Voice AI for restaurant ordering is one of the fastest-growing categories in foodtech. SoundHound is in 10,000+ locations. ConverseNow powers Panera and Checkers. Kea, Loman, VOICEplug, Tarro, Checkmate, and a wave of startups funded in 2024-2025 are racing to automate phone orders for restaurants.

The AI is getting good at taking orders. It handles menu questions, customisations, upsells. It works 24/7. It doesn't put callers on hold. Some platforms report 95%+ order accuracy and 26% increases in phone order revenue.

But every one of these platforms hits the same wall: when the customer wants to pay by card, the AI can't handle it.

Not because the AI isn't capable. Because payment capture over voice is a PCI compliance nightmare, and no voice AI company wants to own that problem.

So they work around it. And every workaround is broken in a different way.

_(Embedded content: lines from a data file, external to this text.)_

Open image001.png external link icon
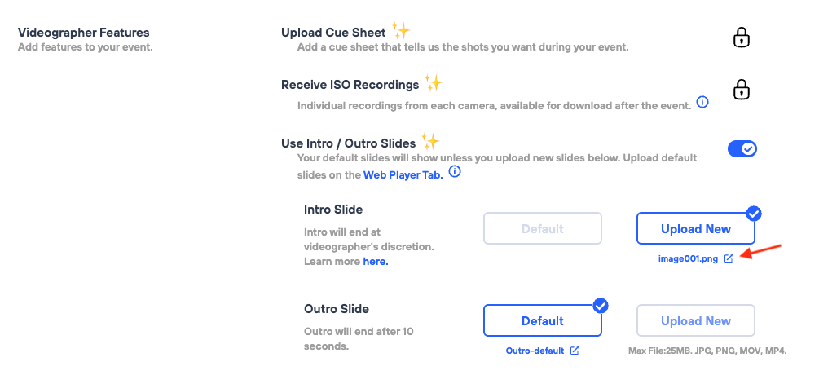 pos(729,258)
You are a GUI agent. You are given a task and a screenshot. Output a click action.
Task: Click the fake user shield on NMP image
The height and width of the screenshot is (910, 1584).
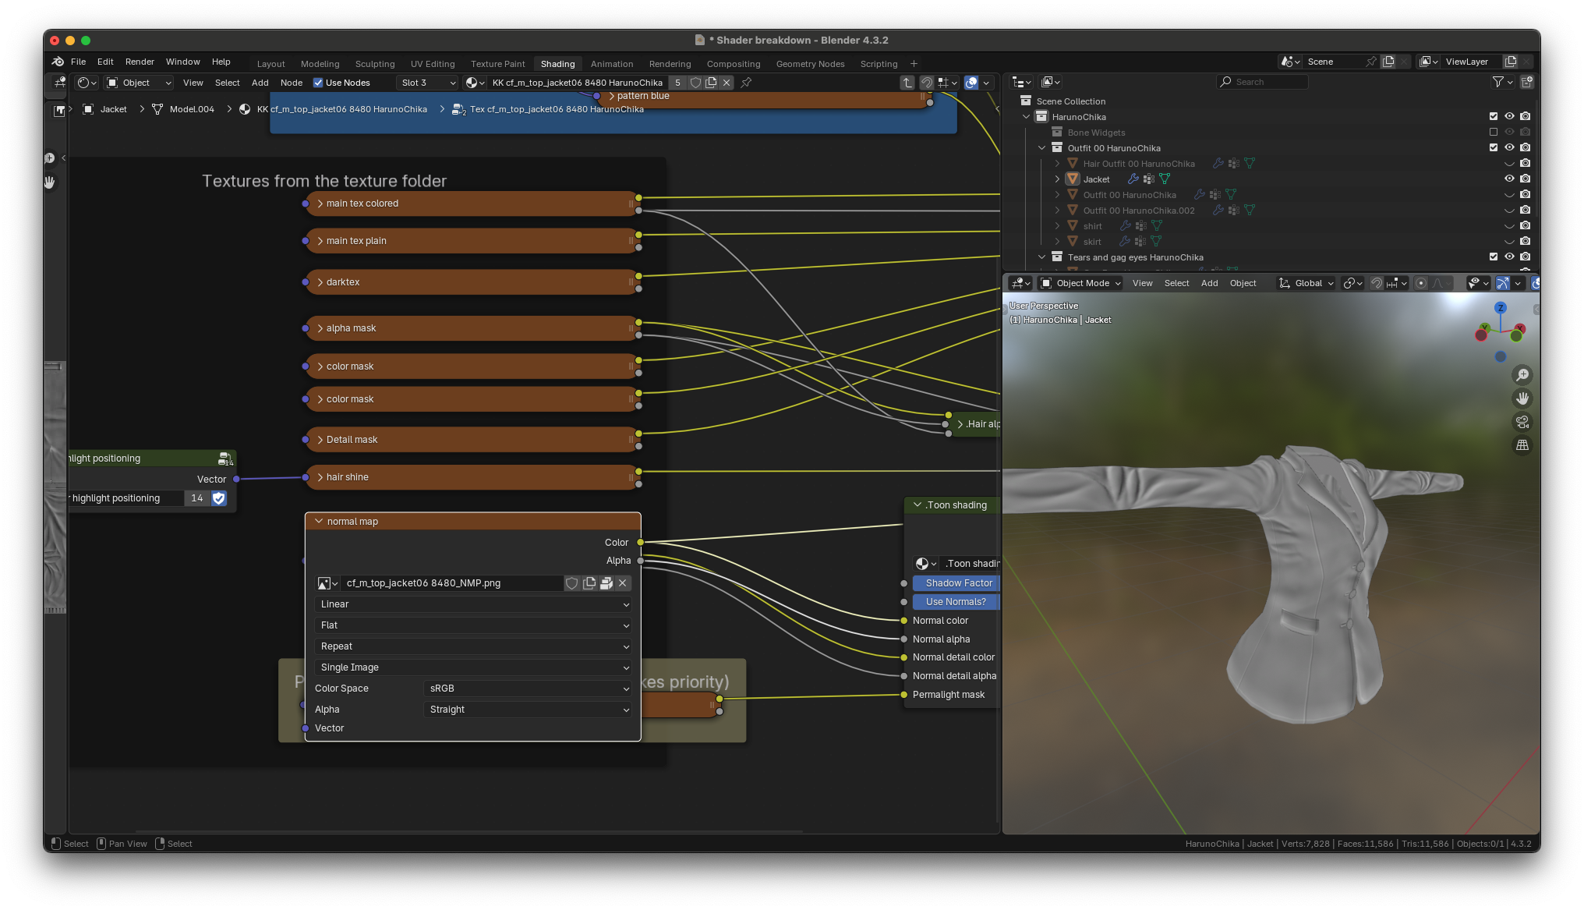tap(572, 583)
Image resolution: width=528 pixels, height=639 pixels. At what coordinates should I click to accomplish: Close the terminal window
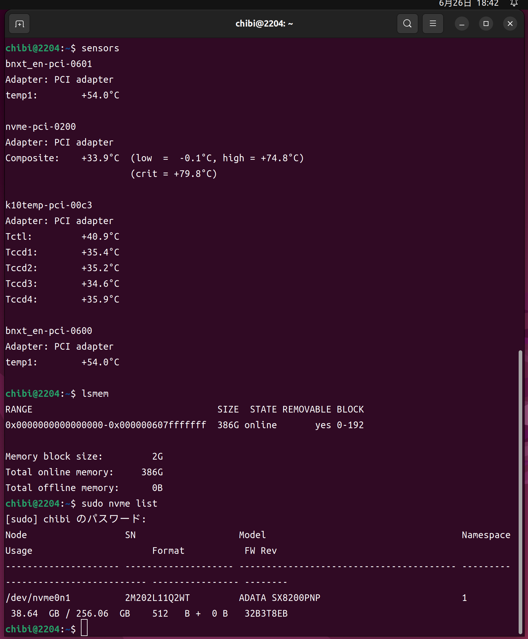tap(510, 24)
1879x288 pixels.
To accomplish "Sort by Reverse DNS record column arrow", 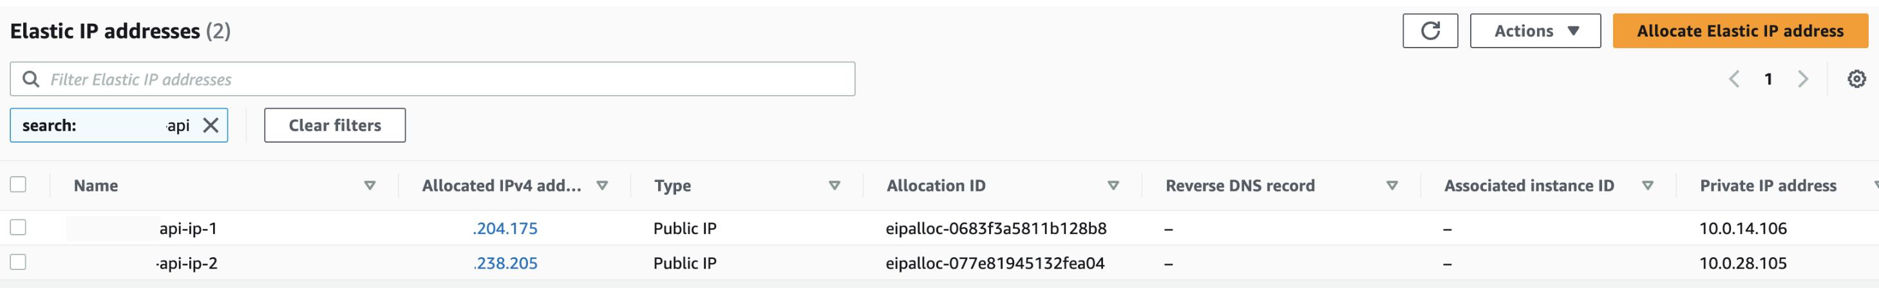I will pos(1392,186).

The Three Payment Patterns (And Why They All Have Problems)

Pattern 1: The SMS Payment Link Fallback

How it works: The AI takes the order over the phone. When it's time to pay, the system sends the customer an SMS with a payment link. The customer hangs up (or stays on the line), opens the link on their phone, and enters their card details on a web checkout page.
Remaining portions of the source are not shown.